Esa misma tapa en la que poco a poco las modelos se fueron alternando con estrellas, como las actrices Nicole Kidman o Angelina Jolie, la tenista Serena Williams o la política Hillary Clinton, y más acá en el tiempo “nuevas personalidades” como Kim Kardashian.
“Parte del placer de editar Vogue es poder retratar a aquellos que definen la cultura en cada momento, cuya presencia en el mundo moldea e influencia nuestra forma de ver las cosas”, escribió en su momento.
Además, siempre fue muy buena para detectar talentos y eso le deben agradecer diseñadores como Marc Jacobs o John Galliano, entre muchos otros.
Otra de sus improntas fue no darle las espaldas al arte, sino abrir las puertas de los museos a la moda. Se puede resumir en la Gala del Museo Metropolitano de Nueva York, que viene de celebrar una nueva edición el pasado lunes. Wintour es quien dirige desde 1995 este evento creado en 1948 por Eleanor Lambert para recaudar fondos para el Instituto del Traje del museo. La gala convoca a los famosos más importantes a una pasarela tan extravagante como costosa por todo lo que allí se despliega. Es un gran acontecimiento y no faltan las polémicas.
Por ejemplo, este año el nuevo alcalde de Nueva York, Zohran Mamdani, rompió la tradición y se negó a concurrir sin más explicaciones que su deseo de hacer que la ciudad sea más asequible para todos sus habitantes.
Y eso a pesar de que Wintour es una manifiesta votante demócrata, responsable de haberle dado su primera tapa de revista a Michelle Obama, ser consejera de Hilary Clinton (llegó a manejarse que iba a ser su embajadora en Reino Unido si ganaba la presidencia), recaudar fondos para el partido y enfrentarse públicamente a Donald Trump. Actualmente se la critica por acercarse al matrimonio Bezos.

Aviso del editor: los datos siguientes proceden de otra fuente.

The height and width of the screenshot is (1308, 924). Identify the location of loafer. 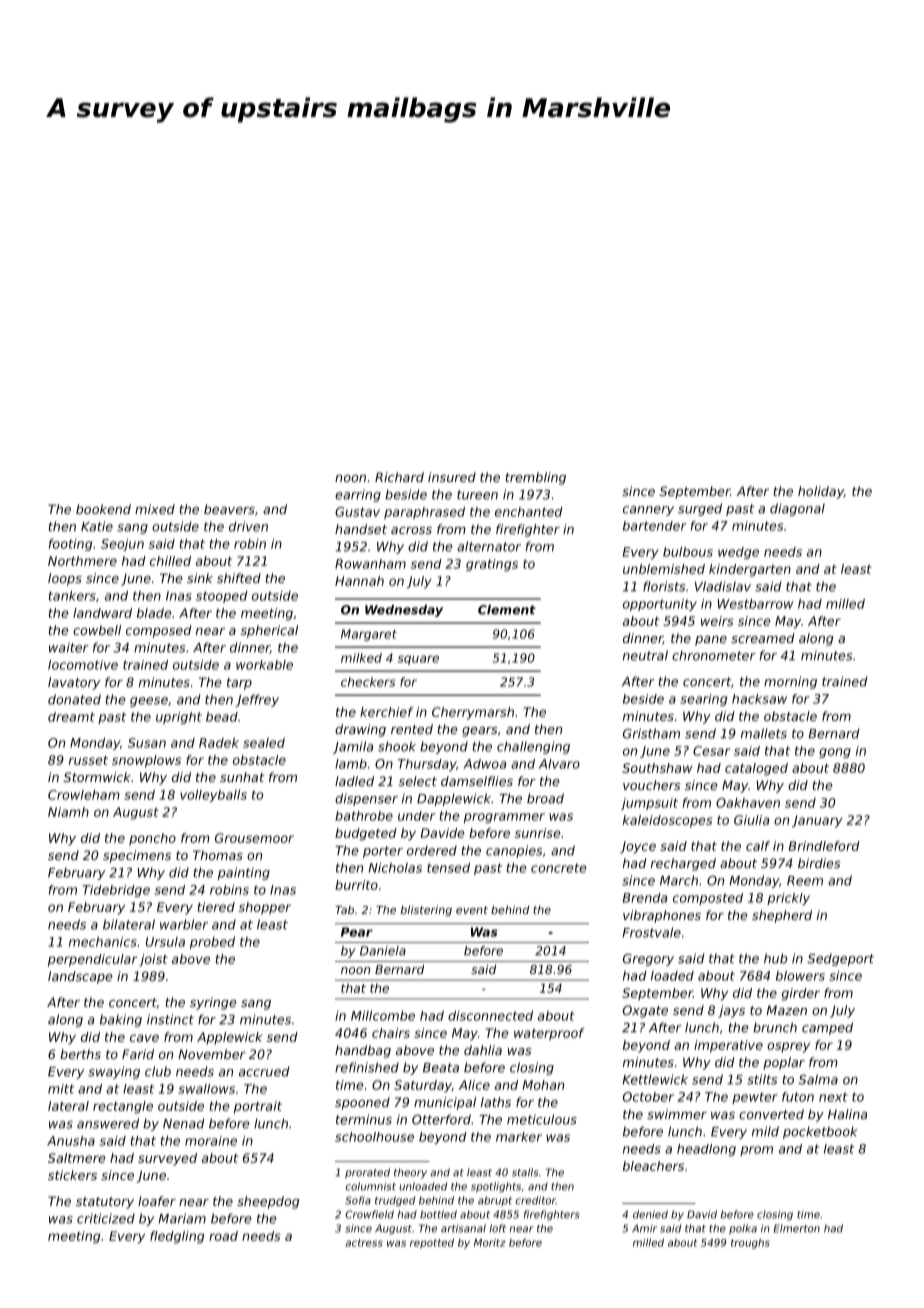
(157, 1201).
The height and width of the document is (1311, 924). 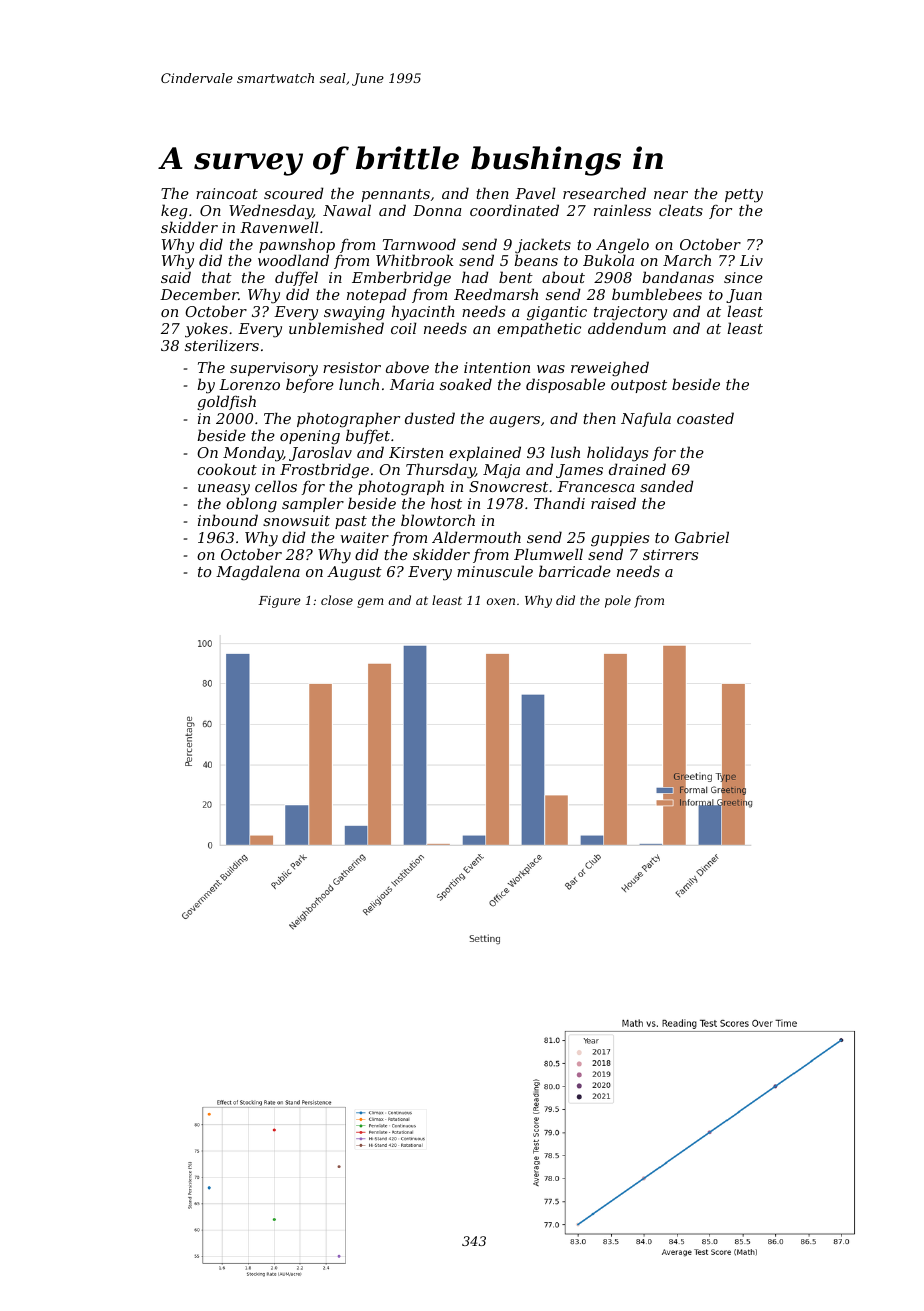 What do you see at coordinates (370, 603) in the document?
I see `gem` at bounding box center [370, 603].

En lo personal, Wintour se ha caracterizado por salir con hombres mucho mayores que ella. En 1984 se casó con el psiquiatra David Shaffer, padre de sus dos hijos —Charles (40) y Katherine (38)— y del que se divorció en 1999. Entre 2004 y 2020 estuvo casada con el inversor Shelby Bryan, al que le atribuyen haber suavizado su carácter. Tiene cuatro nietos.
Esta mujer, que termina su día acostándose a las 10 de la noche, confiesa que le gusta la edad que tiene. “Me siento tan viva, ilusionada y consciente como siempre. Y me gusta aprender de mis hijos y de todos mis equipos de todo el mundo”, ha dicho. “Creo que con una vida bien vivida, puedes dirigir más fácilmente”, sintetiza.
¿Es o no Miranda Priestly?
Mucho se dice que Miranda Priestly, el personaje de Meryl Streep en El diablo viste a la moda, está inspirado en Anna Wintour. La autora de los libros es Lauren Weisberger, una de las tantas asistentes de la ex directora de Vogue (una Emily, si nos atenemos a la película que viene de estrenar su secuela como festejo de su 20 aniversario). Weisberger ha negado que se trate estrictamente de Wintour. En 2006 corrieron varios rumores sobre Wintour y el film, entre ellos que amenazaba a figuras de la moda con no cubrir sus actividades si hacían cameos como ellos mismos en la historia. Ella lo desmintió y con el tiempo ha tenido actitudes que demuestran su apoyo a la película, entre otras cosas porque, según lo dijo en entrevista con Barbara Walters, ha hecho que la moda fuera “entretenida, glamorosa e interesante”. Incluso fue al estreno... vistiendo Prada obviamente. En lo que respecta a la llegada de la secuela, ha participado de algunas iniciativas promocionales. Por ejemplo, un video previo que protagonizó con Streep y también una entrevista en conjunto con la actriz que les hizo la directora Greta Gerwig (Mujercitas, Barbie) para Vogue, con fotos de Annie Leibovitz.